◆ **Required work**: Return the first line of the listing below and all the lines after it through the one containing "Muokkaa (107, 1404)", exactly, without pictures.

****

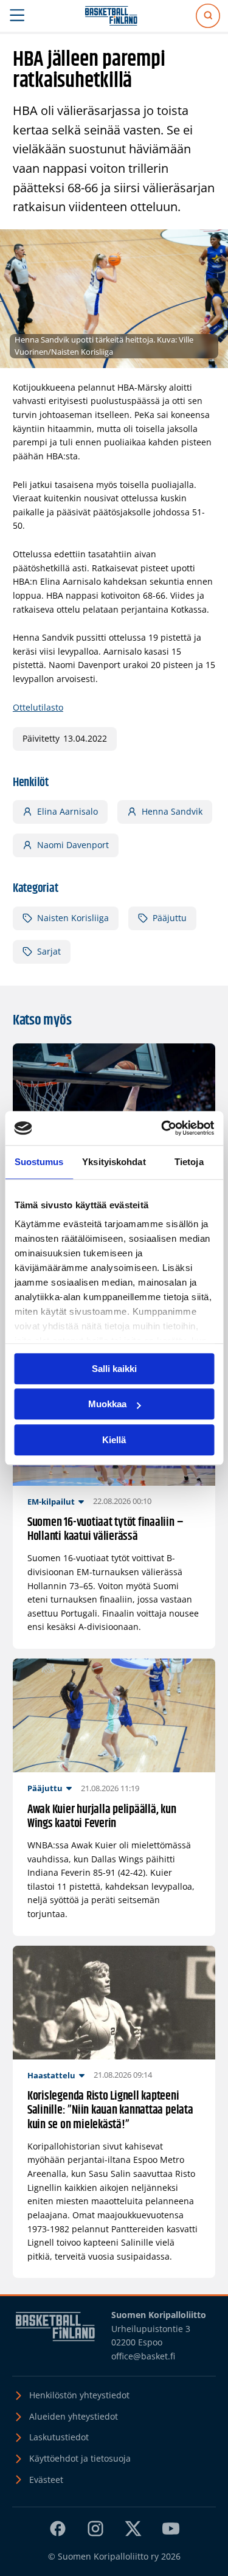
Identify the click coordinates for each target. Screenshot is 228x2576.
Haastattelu (51, 2075)
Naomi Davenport (73, 845)
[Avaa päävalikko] (17, 16)
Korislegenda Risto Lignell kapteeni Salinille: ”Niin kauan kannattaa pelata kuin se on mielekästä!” (110, 2110)
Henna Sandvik (172, 811)
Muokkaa (107, 1404)
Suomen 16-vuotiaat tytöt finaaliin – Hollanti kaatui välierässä (105, 1530)
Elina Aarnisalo (67, 811)
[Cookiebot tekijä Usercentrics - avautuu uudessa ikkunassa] (162, 1128)
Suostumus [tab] (39, 1162)
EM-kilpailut (51, 1501)
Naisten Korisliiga (73, 918)
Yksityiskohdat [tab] (113, 1162)
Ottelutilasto (38, 707)
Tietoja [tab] (189, 1162)
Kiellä (114, 1440)
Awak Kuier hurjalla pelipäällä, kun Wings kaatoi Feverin (101, 1817)
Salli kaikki (114, 1368)
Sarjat (49, 951)
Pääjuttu (170, 918)
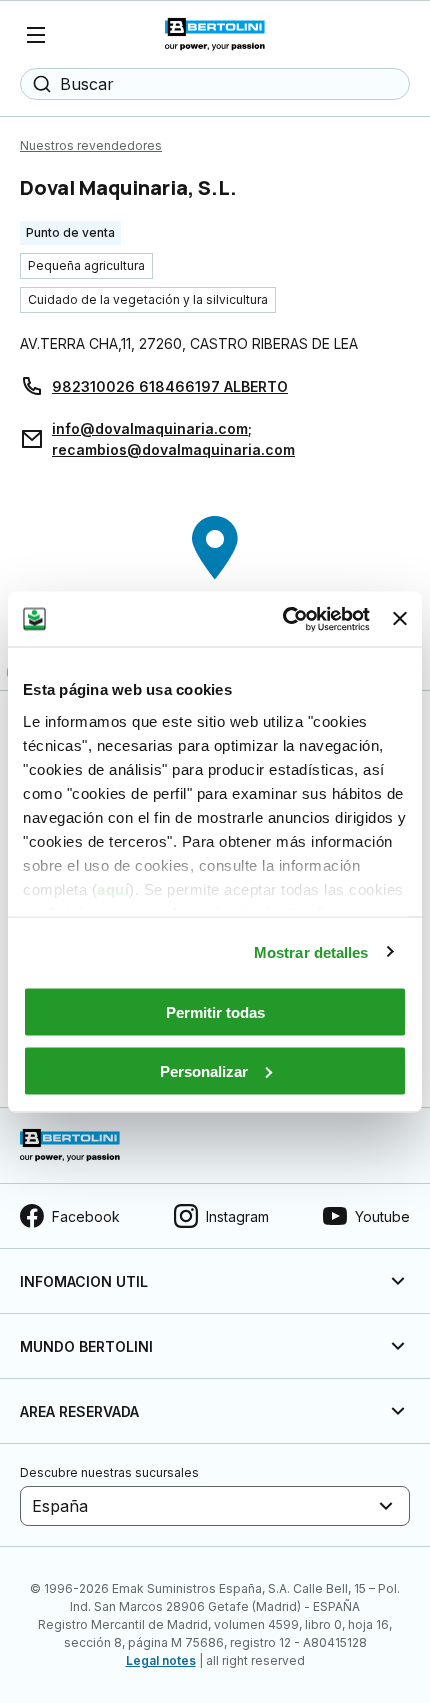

****

◆ **Written answer**:
Identify the click coordinates for each target. Screenshot is 228x2576.
Haastattelu (51, 2075)
Naomi Davenport (73, 845)
[Avaa päävalikko] (17, 16)
Korislegenda Risto Lignell kapteeni Salinille: ”Niin kauan kannattaa pelata kuin se on mielekästä!” (110, 2110)
Henna Sandvik (172, 811)
Muokkaa (107, 1404)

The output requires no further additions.